Conservative Home

« Mike Penning: Why I am unconvinced by the proposed ban on "point of sale" tobacco advertising | Main | Stuart Carroll: The NHS Postcode Lottery – It Could Be You »

Mark Prisk MP: The construction industry needs action not words

Mark_prisk Mark Prisk is MP for Hertford and Stortford and the shadow minister for construction in the Conservative frontbench Business and Enterprise team.

The construction sector has been a mainstay of the UK economy in recent years, representing 9% of GDP and by 2007 employing roughly two million people. Yet in the last twelve months that building boom has turned to bust.

For example, the Construction Skills Network has just predicted a further 3% contraction in the number of jobs for this year, with no improvement expected in 2010. Indeed, the Federation of Master Builders is predicting that 52% of builders will be making staff redundant over the coming months. So, what the industry needs is action.

Back in the November Pre-Budget Report, the Government announced that it would bring forward £3 billion worth of capital spending from the 2010-2011 budget. Yet within weeks, the construction trade press reported that nearly £1.7 billion of the Government’s health and education projects had actually been halted. Now it’s clear that many current PFI schemes simply won’t proceed. So there’s a serious gap between Ministers’ words and their actions.

Three ways to help
So what can be done? I would make three suggestions: securing working capital; helping cash flow; and enabling small and medium sized construction firms win more work.

First, we need to help the sector secure the working capital it needs. This is why Conservatives have called for a £50 billion National Loan Guarantee Scheme. It would be a simple, accessible way to underpin bank lending for viable businesses, regardless of size or sector. Rather than Labour’s myriad of complex schemes, a National Loan Guarantee Scheme would offer simplicity and consistency.

However, in recession construction also needs help with its cash flow. So we have set out practical ideas which will provide direct help. These include deferring VAT payments for up to six months; cutting payroll taxes for firms with fewer than five employees; and, in due course, cutting the main rate of corporation tax from 28p to 25p and the small company corporation rate from 22p to 20p. For many builders these steps could make all the difference.

Winning more work
Yet in a recession, cutting costs won’t save most firms. They need to win more work, especially the small and medium sized firms. I would suggest two practical steps that would make a real difference.

First, we want to enable the sector to help us make the existing housing stock more energy efficient. It’s in the interests of our environment, as a third of carbon emissions come from housing, and it would also benefit most household budgets.

Our plan would help kick-start home energy efficiency works by entitling all householders to secure approved home energy efficiency works worth up to £6,500. The cost of this work would be recovered through future energy bills, for anything up to 25 years, but the payback in lower fuel consumption would be substantially shorter.

The second step for SMEs in the sector to win more work involves making it easier for them to compete for pubic sector contracts.

At present the public procurement rules are needlessly complex and often deter many small businesses from bidding.

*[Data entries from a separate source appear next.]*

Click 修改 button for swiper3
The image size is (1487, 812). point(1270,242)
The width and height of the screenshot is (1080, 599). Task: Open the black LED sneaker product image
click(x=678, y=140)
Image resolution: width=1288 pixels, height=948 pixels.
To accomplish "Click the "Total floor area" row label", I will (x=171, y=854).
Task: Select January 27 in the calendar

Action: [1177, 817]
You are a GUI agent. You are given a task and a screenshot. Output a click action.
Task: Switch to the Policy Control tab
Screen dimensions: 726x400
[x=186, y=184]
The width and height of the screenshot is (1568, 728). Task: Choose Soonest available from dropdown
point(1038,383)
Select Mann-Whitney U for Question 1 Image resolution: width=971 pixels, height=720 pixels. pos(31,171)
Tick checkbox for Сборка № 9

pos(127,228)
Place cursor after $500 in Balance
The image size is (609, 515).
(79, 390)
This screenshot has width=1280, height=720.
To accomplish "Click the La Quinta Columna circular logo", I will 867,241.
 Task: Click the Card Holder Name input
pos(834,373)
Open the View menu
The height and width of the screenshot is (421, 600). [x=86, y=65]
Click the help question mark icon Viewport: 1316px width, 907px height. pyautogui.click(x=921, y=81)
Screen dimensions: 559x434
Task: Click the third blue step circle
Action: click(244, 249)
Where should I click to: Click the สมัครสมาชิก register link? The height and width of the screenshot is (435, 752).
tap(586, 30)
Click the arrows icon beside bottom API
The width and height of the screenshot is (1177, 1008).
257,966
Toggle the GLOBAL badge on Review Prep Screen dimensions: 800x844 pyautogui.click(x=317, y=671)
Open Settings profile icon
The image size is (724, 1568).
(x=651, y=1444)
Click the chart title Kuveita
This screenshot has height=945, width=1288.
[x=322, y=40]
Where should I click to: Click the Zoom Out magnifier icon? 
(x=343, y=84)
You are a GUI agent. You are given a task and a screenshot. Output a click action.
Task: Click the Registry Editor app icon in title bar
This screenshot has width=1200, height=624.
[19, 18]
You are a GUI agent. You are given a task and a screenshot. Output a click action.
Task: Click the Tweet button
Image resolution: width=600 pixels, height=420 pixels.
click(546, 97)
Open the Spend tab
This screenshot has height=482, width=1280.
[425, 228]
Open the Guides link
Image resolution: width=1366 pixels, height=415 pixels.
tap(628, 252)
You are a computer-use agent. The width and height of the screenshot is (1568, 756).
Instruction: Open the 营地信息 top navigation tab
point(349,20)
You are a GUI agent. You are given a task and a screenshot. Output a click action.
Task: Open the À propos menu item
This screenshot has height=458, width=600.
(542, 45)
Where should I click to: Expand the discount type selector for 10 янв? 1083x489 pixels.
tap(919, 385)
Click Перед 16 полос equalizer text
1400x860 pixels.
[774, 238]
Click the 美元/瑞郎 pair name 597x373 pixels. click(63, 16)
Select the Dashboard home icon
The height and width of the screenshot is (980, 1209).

Take the rule which many public bodies apply, namely that you can only bid for a contract if you can first show three years of fully audited accounts.

Or how about the fact that, even before bidding for a contract, firms often have to pre-qualify not once, but time after time. The forms and questions are often the same, yet many Departments and public agencies demand repeated pre-qualification.

This has to stop. That’s why we have made it clear that the three year rule must go and why we will ensure that contractors need only pre-qualify once in any sector, for contracts worth up to £50,000. By stripping away these petty and time wasting rules we can help thousands of SMEs bid for the billions in public sector contracts and so keep working.

Together, these actions – securing working capital, helping cash flow and enabling SMEs in the sector to win more work – would make a real difference to the construction sector.

Time is running out for many firms in construction. Whilst we have heard many announcements from Ministers, they have singularly failed to act, to provide the practical support needed.

Before Christmas many people thought that the frenetic activity by the Prime Minister meant real help. Now business – in all sectors – is beginning to realise that there’s a big gap between the Ministers’ words and their actions. No one can afford for that gap to grow any wider.